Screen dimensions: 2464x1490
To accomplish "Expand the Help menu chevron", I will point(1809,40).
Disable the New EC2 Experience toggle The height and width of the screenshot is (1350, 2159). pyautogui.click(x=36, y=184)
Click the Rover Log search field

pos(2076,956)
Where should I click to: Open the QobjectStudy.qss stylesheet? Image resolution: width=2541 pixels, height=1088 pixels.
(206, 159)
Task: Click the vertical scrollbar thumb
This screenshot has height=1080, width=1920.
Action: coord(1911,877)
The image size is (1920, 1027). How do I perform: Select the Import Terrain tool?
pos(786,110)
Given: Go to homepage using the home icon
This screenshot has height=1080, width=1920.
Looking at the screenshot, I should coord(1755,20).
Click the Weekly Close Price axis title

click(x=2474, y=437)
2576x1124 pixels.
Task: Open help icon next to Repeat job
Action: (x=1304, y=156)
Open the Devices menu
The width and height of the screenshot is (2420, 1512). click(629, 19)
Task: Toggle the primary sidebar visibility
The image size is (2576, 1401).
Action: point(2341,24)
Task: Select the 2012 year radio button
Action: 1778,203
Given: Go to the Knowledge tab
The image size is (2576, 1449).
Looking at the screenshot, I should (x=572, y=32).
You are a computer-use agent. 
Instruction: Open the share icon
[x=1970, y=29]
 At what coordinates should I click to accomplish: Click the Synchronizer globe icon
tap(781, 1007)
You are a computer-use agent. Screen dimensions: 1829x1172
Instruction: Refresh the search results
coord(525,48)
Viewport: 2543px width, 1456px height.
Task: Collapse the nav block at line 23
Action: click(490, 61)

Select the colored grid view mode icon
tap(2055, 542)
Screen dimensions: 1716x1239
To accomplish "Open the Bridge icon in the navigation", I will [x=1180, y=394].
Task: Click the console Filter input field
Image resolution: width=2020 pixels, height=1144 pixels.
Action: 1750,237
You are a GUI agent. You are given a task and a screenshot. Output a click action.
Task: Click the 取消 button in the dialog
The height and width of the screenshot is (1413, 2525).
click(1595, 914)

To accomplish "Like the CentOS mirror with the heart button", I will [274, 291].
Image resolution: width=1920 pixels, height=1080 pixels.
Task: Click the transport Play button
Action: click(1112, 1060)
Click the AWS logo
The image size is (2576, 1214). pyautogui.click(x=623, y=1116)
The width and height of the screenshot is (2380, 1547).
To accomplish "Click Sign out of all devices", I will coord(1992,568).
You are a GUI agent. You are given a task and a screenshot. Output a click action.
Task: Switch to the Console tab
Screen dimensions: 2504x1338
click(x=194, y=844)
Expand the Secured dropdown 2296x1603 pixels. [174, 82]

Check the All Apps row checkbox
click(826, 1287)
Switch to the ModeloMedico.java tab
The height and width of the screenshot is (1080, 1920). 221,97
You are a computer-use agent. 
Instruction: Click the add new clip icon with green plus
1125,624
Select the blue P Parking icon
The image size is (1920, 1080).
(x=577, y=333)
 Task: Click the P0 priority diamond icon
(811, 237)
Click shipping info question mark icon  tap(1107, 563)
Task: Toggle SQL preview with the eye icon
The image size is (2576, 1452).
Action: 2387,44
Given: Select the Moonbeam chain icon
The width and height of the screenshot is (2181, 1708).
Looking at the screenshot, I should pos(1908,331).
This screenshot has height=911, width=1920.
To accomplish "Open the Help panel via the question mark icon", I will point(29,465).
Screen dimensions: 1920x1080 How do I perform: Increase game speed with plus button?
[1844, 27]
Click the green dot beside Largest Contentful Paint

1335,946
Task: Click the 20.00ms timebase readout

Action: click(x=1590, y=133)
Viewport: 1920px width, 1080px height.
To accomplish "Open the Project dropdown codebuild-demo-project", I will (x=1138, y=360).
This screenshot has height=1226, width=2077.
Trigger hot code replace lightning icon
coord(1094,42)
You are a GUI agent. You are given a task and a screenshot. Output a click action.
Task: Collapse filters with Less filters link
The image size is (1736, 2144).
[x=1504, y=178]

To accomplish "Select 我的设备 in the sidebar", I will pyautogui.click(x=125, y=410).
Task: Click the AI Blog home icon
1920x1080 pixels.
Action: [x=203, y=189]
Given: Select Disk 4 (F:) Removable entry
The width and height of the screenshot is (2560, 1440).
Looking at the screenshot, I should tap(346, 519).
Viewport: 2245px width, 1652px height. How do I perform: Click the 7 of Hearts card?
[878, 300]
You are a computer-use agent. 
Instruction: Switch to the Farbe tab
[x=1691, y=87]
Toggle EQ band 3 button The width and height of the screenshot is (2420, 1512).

-- -- --

#### EXERCISE DIRECTIONS:
Repeat the data. Every word must match.

#### RESPONSE BELOW:
Screen dimensions: 2464x1490
To accomplish "Expand the Help menu chevron", I will point(1809,40).
Disable the New EC2 Experience toggle The height and width of the screenshot is (1350, 2159). pyautogui.click(x=36, y=184)
Click the Rover Log search field

pos(2076,956)
Where should I click to: Open the QobjectStudy.qss stylesheet? Image resolution: width=2541 pixels, height=1088 pixels.
(206, 159)
Task: Click the vertical scrollbar thumb
This screenshot has height=1080, width=1920.
Action: coord(1911,877)
The image size is (1920, 1027). How do I perform: Select the Import Terrain tool?
pos(786,110)
Given: Go to homepage using the home icon
This screenshot has height=1080, width=1920.
Looking at the screenshot, I should coord(1755,20).
Click the Weekly Close Price axis title

click(x=2474, y=437)
2576x1124 pixels.
Task: Open help icon next to Repeat job
Action: (x=1304, y=156)
Open the Devices menu
The width and height of the screenshot is (2420, 1512). click(629, 19)
Task: Toggle the primary sidebar visibility
The image size is (2576, 1401).
Action: point(2341,24)
Task: Select the 2012 year radio button
Action: 1778,203
Given: Go to the Knowledge tab
The image size is (2576, 1449).
Looking at the screenshot, I should (x=572, y=32).
You are a computer-use agent. 
Instruction: Open the share icon
[x=1970, y=29]
 At what coordinates should I click to accomplish: Click the Synchronizer globe icon
tap(781, 1007)
You are a computer-use agent. Screen dimensions: 1829x1172
Instruction: Refresh the search results
coord(525,48)
Viewport: 2543px width, 1456px height.
Task: Collapse the nav block at line 23
Action: click(490, 61)

Select the colored grid view mode icon
tap(2055, 542)
Screen dimensions: 1716x1239
To accomplish "Open the Bridge icon in the navigation", I will [x=1180, y=394].
Task: Click the console Filter input field
Image resolution: width=2020 pixels, height=1144 pixels.
Action: 1750,237
You are a GUI agent. You are given a task and a screenshot. Output a click action.
Task: Click the 取消 button in the dialog
The height and width of the screenshot is (1413, 2525).
click(1595, 914)

To accomplish "Like the CentOS mirror with the heart button", I will [274, 291].
Image resolution: width=1920 pixels, height=1080 pixels.
Task: Click the transport Play button
Action: click(1112, 1060)
Click the AWS logo
The image size is (2576, 1214). pyautogui.click(x=623, y=1116)
The width and height of the screenshot is (2380, 1547).
To accomplish "Click Sign out of all devices", I will coord(1992,568).
You are a GUI agent. You are given a task and a screenshot. Output a click action.
Task: Switch to the Console tab
Screen dimensions: 2504x1338
click(x=194, y=844)
Expand the Secured dropdown 2296x1603 pixels. [174, 82]

Check the All Apps row checkbox
click(826, 1287)
Switch to the ModeloMedico.java tab
The height and width of the screenshot is (1080, 1920). 221,97
You are a computer-use agent. 
Instruction: Click the add new clip icon with green plus
1125,624
Select the blue P Parking icon
The image size is (1920, 1080).
(x=577, y=333)
 Task: Click the P0 priority diamond icon
(811, 237)
Click shipping info question mark icon  tap(1107, 563)
Task: Toggle SQL preview with the eye icon
The image size is (2576, 1452).
Action: 2387,44
Given: Select the Moonbeam chain icon
The width and height of the screenshot is (2181, 1708).
Looking at the screenshot, I should pos(1908,331).
This screenshot has height=911, width=1920.
To accomplish "Open the Help panel via the question mark icon", I will point(29,465).
Screen dimensions: 1920x1080 How do I perform: Increase game speed with plus button?
[1844, 27]
Click the green dot beside Largest Contentful Paint

1335,946
Task: Click the 20.00ms timebase readout

Action: click(x=1590, y=133)
Viewport: 1920px width, 1080px height.
To accomplish "Open the Project dropdown codebuild-demo-project", I will (x=1138, y=360).
This screenshot has height=1226, width=2077.
Trigger hot code replace lightning icon
coord(1094,42)
You are a GUI agent. You are given a task and a screenshot. Output a click action.
Task: Collapse filters with Less filters link
The image size is (1736, 2144).
[x=1504, y=178]

To accomplish "Select 我的设备 in the sidebar", I will pyautogui.click(x=125, y=410).
Task: Click the AI Blog home icon
1920x1080 pixels.
Action: [x=203, y=189]
Given: Select Disk 4 (F:) Removable entry
The width and height of the screenshot is (2560, 1440).
Looking at the screenshot, I should tap(346, 519).
Viewport: 2245px width, 1652px height. How do I perform: Click the 7 of Hearts card?
[878, 300]
You are a computer-use agent. 
Instruction: Switch to the Farbe tab
[x=1691, y=87]
Toggle EQ band 3 button The width and height of the screenshot is (2420, 1512).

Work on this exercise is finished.